Directive:
Copy every one of the following records character for character, leaving nothing out.

— Start Input records —

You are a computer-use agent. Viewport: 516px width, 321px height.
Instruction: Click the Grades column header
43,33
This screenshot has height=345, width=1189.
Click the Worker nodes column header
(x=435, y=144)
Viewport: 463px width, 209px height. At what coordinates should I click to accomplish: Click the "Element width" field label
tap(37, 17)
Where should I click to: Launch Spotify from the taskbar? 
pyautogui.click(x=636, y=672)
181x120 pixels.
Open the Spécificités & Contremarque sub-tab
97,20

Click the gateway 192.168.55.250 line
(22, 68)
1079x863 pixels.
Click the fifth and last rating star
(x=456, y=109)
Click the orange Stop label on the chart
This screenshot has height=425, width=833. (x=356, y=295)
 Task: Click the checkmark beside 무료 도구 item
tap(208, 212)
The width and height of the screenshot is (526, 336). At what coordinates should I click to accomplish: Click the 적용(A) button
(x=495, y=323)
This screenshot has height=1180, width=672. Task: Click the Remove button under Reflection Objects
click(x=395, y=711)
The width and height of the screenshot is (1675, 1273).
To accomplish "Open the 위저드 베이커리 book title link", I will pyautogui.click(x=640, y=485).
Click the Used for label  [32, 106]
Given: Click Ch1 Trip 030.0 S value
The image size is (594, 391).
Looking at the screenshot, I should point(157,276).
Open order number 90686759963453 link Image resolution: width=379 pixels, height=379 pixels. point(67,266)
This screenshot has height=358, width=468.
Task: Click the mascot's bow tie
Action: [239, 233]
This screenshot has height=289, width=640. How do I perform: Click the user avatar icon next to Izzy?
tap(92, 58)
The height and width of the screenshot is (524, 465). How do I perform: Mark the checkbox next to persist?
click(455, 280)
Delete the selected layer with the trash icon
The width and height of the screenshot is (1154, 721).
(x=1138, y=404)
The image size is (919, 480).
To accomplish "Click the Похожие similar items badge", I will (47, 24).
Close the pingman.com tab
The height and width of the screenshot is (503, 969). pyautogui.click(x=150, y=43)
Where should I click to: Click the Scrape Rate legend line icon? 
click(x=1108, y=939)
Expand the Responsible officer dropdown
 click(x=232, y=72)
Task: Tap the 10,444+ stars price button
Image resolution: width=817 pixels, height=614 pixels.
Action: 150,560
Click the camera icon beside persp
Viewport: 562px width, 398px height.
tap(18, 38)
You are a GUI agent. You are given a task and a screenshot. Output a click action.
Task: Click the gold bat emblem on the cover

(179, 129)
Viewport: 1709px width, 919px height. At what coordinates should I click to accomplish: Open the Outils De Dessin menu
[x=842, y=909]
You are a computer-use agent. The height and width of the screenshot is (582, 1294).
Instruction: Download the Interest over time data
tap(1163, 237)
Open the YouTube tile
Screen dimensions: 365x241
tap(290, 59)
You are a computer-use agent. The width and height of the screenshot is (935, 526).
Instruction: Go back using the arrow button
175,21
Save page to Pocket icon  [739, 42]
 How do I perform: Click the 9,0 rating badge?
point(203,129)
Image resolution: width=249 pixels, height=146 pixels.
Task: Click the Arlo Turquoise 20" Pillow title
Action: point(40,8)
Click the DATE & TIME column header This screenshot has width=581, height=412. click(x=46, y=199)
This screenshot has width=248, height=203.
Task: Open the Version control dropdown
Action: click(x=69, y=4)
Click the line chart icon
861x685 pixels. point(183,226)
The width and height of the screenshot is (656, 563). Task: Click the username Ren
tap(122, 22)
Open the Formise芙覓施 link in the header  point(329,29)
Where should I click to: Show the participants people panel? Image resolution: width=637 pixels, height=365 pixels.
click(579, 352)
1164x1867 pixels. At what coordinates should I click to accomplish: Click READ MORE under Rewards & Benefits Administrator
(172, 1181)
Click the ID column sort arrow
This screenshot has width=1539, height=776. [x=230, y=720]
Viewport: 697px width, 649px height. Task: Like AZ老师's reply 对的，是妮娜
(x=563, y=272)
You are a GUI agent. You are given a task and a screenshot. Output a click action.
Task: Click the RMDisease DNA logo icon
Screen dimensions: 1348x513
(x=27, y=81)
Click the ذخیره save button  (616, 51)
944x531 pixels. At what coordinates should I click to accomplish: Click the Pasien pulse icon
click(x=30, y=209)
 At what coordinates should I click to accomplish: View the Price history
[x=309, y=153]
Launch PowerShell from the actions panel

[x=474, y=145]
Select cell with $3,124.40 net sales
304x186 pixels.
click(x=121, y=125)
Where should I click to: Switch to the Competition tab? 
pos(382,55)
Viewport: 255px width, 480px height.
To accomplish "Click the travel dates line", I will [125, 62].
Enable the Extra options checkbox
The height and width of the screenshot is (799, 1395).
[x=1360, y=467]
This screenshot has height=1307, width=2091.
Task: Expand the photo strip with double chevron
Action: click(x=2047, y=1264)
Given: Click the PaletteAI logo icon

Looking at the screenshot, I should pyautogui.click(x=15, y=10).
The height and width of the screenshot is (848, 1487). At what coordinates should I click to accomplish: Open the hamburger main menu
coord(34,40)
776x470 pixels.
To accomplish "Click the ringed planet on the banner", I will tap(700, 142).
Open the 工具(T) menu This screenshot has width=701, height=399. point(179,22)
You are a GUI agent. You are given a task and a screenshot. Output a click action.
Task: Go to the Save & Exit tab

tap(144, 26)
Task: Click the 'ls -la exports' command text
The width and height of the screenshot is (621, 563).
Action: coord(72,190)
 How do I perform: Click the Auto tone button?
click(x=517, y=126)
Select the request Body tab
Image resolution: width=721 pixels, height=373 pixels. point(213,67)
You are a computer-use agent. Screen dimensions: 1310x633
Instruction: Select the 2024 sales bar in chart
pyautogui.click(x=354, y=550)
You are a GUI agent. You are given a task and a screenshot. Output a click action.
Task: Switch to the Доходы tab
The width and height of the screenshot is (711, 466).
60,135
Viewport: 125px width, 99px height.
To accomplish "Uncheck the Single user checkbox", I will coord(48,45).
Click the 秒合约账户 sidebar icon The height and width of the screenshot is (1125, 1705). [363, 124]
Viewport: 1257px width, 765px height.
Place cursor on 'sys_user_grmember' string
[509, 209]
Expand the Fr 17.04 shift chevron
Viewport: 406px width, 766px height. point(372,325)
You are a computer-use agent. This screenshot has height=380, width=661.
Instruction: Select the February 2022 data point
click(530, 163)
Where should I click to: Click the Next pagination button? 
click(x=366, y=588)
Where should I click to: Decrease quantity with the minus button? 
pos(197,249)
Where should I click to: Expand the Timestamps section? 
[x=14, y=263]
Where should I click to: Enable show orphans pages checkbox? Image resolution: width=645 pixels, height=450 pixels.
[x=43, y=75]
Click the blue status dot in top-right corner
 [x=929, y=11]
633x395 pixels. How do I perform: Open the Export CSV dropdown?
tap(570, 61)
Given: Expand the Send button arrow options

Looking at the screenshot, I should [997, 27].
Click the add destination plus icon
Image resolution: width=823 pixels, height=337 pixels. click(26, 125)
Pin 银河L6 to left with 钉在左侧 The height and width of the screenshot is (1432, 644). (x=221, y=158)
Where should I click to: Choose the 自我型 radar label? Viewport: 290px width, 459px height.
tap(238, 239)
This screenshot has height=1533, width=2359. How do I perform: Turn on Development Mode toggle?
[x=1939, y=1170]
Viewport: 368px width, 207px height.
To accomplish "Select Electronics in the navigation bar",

— End Input records —

Task response:
You are a computer-use agent. Viewport: 516px width, 321px height.
Instruction: Click the Grades column header
43,33
This screenshot has height=345, width=1189.
Click the Worker nodes column header
(x=435, y=144)
Viewport: 463px width, 209px height. At what coordinates should I click to accomplish: Click the "Element width" field label
tap(37, 17)
Where should I click to: Launch Spotify from the taskbar? 
pyautogui.click(x=636, y=672)
181x120 pixels.
Open the Spécificités & Contremarque sub-tab
97,20

Click the gateway 192.168.55.250 line
(22, 68)
1079x863 pixels.
Click the fifth and last rating star
(x=456, y=109)
Click the orange Stop label on the chart
This screenshot has height=425, width=833. (x=356, y=295)
 Task: Click the checkmark beside 무료 도구 item
tap(208, 212)
The width and height of the screenshot is (526, 336). At what coordinates should I click to accomplish: Click the 적용(A) button
(x=495, y=323)
This screenshot has height=1180, width=672. Task: Click the Remove button under Reflection Objects
click(x=395, y=711)
The width and height of the screenshot is (1675, 1273).
To accomplish "Open the 위저드 베이커리 book title link", I will pyautogui.click(x=640, y=485).
Click the Used for label  [32, 106]
Given: Click Ch1 Trip 030.0 S value
The image size is (594, 391).
Looking at the screenshot, I should point(157,276).
Open order number 90686759963453 link Image resolution: width=379 pixels, height=379 pixels. point(67,266)
This screenshot has height=358, width=468.
Task: Click the mascot's bow tie
Action: [239, 233]
This screenshot has height=289, width=640. How do I perform: Click the user avatar icon next to Izzy?
tap(92, 58)
The height and width of the screenshot is (524, 465). How do I perform: Mark the checkbox next to persist?
click(455, 280)
Delete the selected layer with the trash icon
The width and height of the screenshot is (1154, 721).
(x=1138, y=404)
The image size is (919, 480).
To accomplish "Click the Похожие similar items badge", I will (47, 24).
Close the pingman.com tab
The height and width of the screenshot is (503, 969). pyautogui.click(x=150, y=43)
Where should I click to: Click the Scrape Rate legend line icon? 
click(x=1108, y=939)
Expand the Responsible officer dropdown
 click(x=232, y=72)
Task: Tap the 10,444+ stars price button
Image resolution: width=817 pixels, height=614 pixels.
Action: 150,560
Click the camera icon beside persp
Viewport: 562px width, 398px height.
tap(18, 38)
You are a GUI agent. You are given a task and a screenshot. Output a click action.
Task: Click the gold bat emblem on the cover

(179, 129)
Viewport: 1709px width, 919px height. At what coordinates should I click to accomplish: Open the Outils De Dessin menu
[x=842, y=909]
You are a computer-use agent. The height and width of the screenshot is (582, 1294).
Instruction: Download the Interest over time data
tap(1163, 237)
Open the YouTube tile
Screen dimensions: 365x241
tap(290, 59)
You are a computer-use agent. The width and height of the screenshot is (935, 526).
Instruction: Go back using the arrow button
175,21
Save page to Pocket icon  [739, 42]
 How do I perform: Click the 9,0 rating badge?
point(203,129)
Image resolution: width=249 pixels, height=146 pixels.
Task: Click the Arlo Turquoise 20" Pillow title
Action: point(40,8)
Click the DATE & TIME column header This screenshot has width=581, height=412. click(x=46, y=199)
This screenshot has width=248, height=203.
Task: Open the Version control dropdown
Action: click(x=69, y=4)
Click the line chart icon
861x685 pixels. point(183,226)
The width and height of the screenshot is (656, 563). Task: Click the username Ren
tap(122, 22)
Open the Formise芙覓施 link in the header  point(329,29)
Where should I click to: Show the participants people panel? Image resolution: width=637 pixels, height=365 pixels.
click(579, 352)
1164x1867 pixels. At what coordinates should I click to accomplish: Click READ MORE under Rewards & Benefits Administrator
(172, 1181)
Click the ID column sort arrow
This screenshot has width=1539, height=776. [x=230, y=720]
Viewport: 697px width, 649px height. Task: Like AZ老师's reply 对的，是妮娜
(x=563, y=272)
You are a GUI agent. You are given a task and a screenshot. Output a click action.
Task: Click the RMDisease DNA logo icon
Screen dimensions: 1348x513
(x=27, y=81)
Click the ذخیره save button  (616, 51)
944x531 pixels. At what coordinates should I click to accomplish: Click the Pasien pulse icon
click(x=30, y=209)
 At what coordinates should I click to accomplish: View the Price history
[x=309, y=153]
Launch PowerShell from the actions panel

[x=474, y=145]
Select cell with $3,124.40 net sales
304x186 pixels.
click(x=121, y=125)
Where should I click to: Switch to the Competition tab? 
pos(382,55)
Viewport: 255px width, 480px height.
To accomplish "Click the travel dates line", I will [125, 62].
Enable the Extra options checkbox
The height and width of the screenshot is (799, 1395).
[x=1360, y=467]
This screenshot has height=1307, width=2091.
Task: Expand the photo strip with double chevron
Action: click(x=2047, y=1264)
Given: Click the PaletteAI logo icon

Looking at the screenshot, I should pyautogui.click(x=15, y=10).
The height and width of the screenshot is (848, 1487). At what coordinates should I click to accomplish: Open the hamburger main menu
coord(34,40)
776x470 pixels.
To accomplish "Click the ringed planet on the banner", I will tap(700, 142).
Open the 工具(T) menu This screenshot has width=701, height=399. point(179,22)
You are a GUI agent. You are given a task and a screenshot. Output a click action.
Task: Go to the Save & Exit tab

tap(144, 26)
Task: Click the 'ls -la exports' command text
The width and height of the screenshot is (621, 563).
Action: coord(72,190)
 How do I perform: Click the Auto tone button?
click(x=517, y=126)
Select the request Body tab
Image resolution: width=721 pixels, height=373 pixels. point(213,67)
You are a computer-use agent. Screen dimensions: 1310x633
Instruction: Select the 2024 sales bar in chart
pyautogui.click(x=354, y=550)
You are a GUI agent. You are given a task and a screenshot. Output a click action.
Task: Switch to the Доходы tab
The width and height of the screenshot is (711, 466).
60,135
Viewport: 125px width, 99px height.
To accomplish "Uncheck the Single user checkbox", I will coord(48,45).
Click the 秒合约账户 sidebar icon The height and width of the screenshot is (1125, 1705). [363, 124]
Viewport: 1257px width, 765px height.
Place cursor on 'sys_user_grmember' string
[509, 209]
Expand the Fr 17.04 shift chevron
Viewport: 406px width, 766px height. point(372,325)
You are a computer-use agent. This screenshot has height=380, width=661.
Instruction: Select the February 2022 data point
click(530, 163)
Where should I click to: Click the Next pagination button? 
click(x=366, y=588)
Where should I click to: Decrease quantity with the minus button? 
pos(197,249)
Where should I click to: Expand the Timestamps section? 
[x=14, y=263]
Where should I click to: Enable show orphans pages checkbox? Image resolution: width=645 pixels, height=450 pixels.
[x=43, y=75]
Click the blue status dot in top-right corner
 [x=929, y=11]
633x395 pixels. How do I perform: Open the Export CSV dropdown?
tap(570, 61)
Given: Expand the Send button arrow options

Looking at the screenshot, I should [997, 27].
Click the add destination plus icon
Image resolution: width=823 pixels, height=337 pixels. click(26, 125)
Pin 银河L6 to left with 钉在左侧 The height and width of the screenshot is (1432, 644). (x=221, y=158)
Where should I click to: Choose the 自我型 radar label? Viewport: 290px width, 459px height.
tap(238, 239)
This screenshot has height=1533, width=2359. How do I perform: Turn on Development Mode toggle?
[x=1939, y=1170]
Viewport: 368px width, 207px height.
To accomplish "Select Electronics in the navigation bar",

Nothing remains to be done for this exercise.